For the purpose of this motion, the defendant admits the allegations of the complaint, but contends that this suit is barred by the provisions of Section 33 of the Trading With The Enemy Act, 50 U.S.C.A.Appendix, § 33, supra.

That section reads as follows:

“No return may be made pursuant to section 9 or 32 (section 9 or 32 of this Appendix) unless notice of claim has been filed: (a) in the case of any property or interest acquired by the United States prior to December 18, 1941, by August 9, 1948; or (b) in the case of any property or interest acquired by the United States on or after December 18, 1941, not later than one year from February 9, 1954, or two years from the vesting of the property or interest in respect of which the claim is made, whichever is later; except that return may be made to successor organizations designated pursuant to section 32(h) of this Appendix if notice of claim is' filed before the expiration of one year from August 23, 1954. No suit pursuant to section 9 (section 9 of this Appendix) may be instituted after April 30, 1949, or after the expiration of two years from the date of the seizure by or vesting in the Alien Property Custodian, as ' the case may be, of the property or interest in respect of which relief is sought,' whichever is- later, but in computing such two years there shall be excluded any period during which *6there was pending a suit or claim for return pursuant to section 9 or 32(a) hereof (section 9 or 32(a) of this Appendix.)”

It is conceded by the defendant that the plaintiffs’ claim, filed on June 16, 1952, pursuant to Section 33, supra, was timely filed, the expiration date for the filing of claims having been extended to February 9, 1955, by the amendment to section 33, dated August 23, 1954. However, the defendant contends that the said amendment did not extend the time for the institution of suits beyond April 30, 1949, and, since this action was commenced on December 12, 1955, it is barred.

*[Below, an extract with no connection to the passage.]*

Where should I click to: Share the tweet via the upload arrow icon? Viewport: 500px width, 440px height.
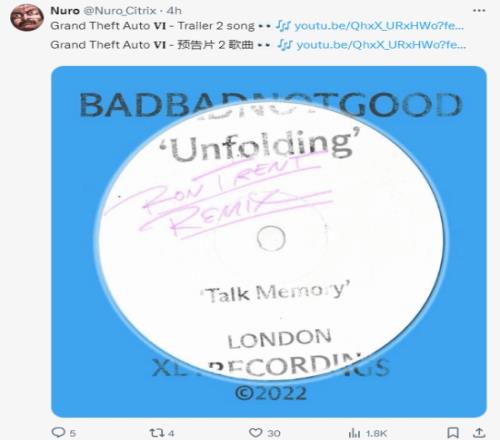479,433
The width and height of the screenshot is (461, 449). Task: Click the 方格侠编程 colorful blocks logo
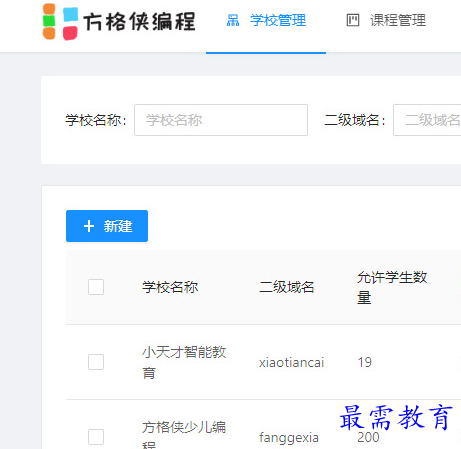(x=60, y=22)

I am constrained to agree with the defendant’s contention. The language of the statute in question is clear and unambiguous. The action was not brought within two years of the vesting (which took place on September 1, 1944) or pri- or to April 30, 1949, in this instance the later permissive date.

The very question involved here was passed upon in Pass v. McGrath, 89 U.S.App.D.C. 371, 192 F.2d 415, at page 416, wherein the court said:

“Since no suit and no claim was pending within two years after the property vested in the Custodian, the ‘later’ date and the last on which suit could be brought was April 30, 1949. The claim filed with the Custodian in September, 1946 could not toll the two-year period that had expired in 1945. In our opinion there is no merit in appellant’s contentions that the statute does not mean what it says and that if it does it is unconstitutional. It is ‘well established that suit may not be maintained against the United States in any case not clearly within the terms of the statute by which it consents to be sued.’ United States v. Michel, 282 U.S. 656, 659, 51 S.Ct. 284,
75 L.Ed. 598. ‘And the power to withdraw the privilege of suing the United States or its instrumentalities knows no limitations. Lynch v. United States, 292 U.S. 571, 581, 582 (54 S.Ct. 840, 844, 78 L.Ed. 1434) and cases cited.’ Maricopa County v. Valley Nat'l Bank of Phoenix, 318 U.S. 357, 362, 63 S.Ct. 587, 589, 87 L.Ed. 834.”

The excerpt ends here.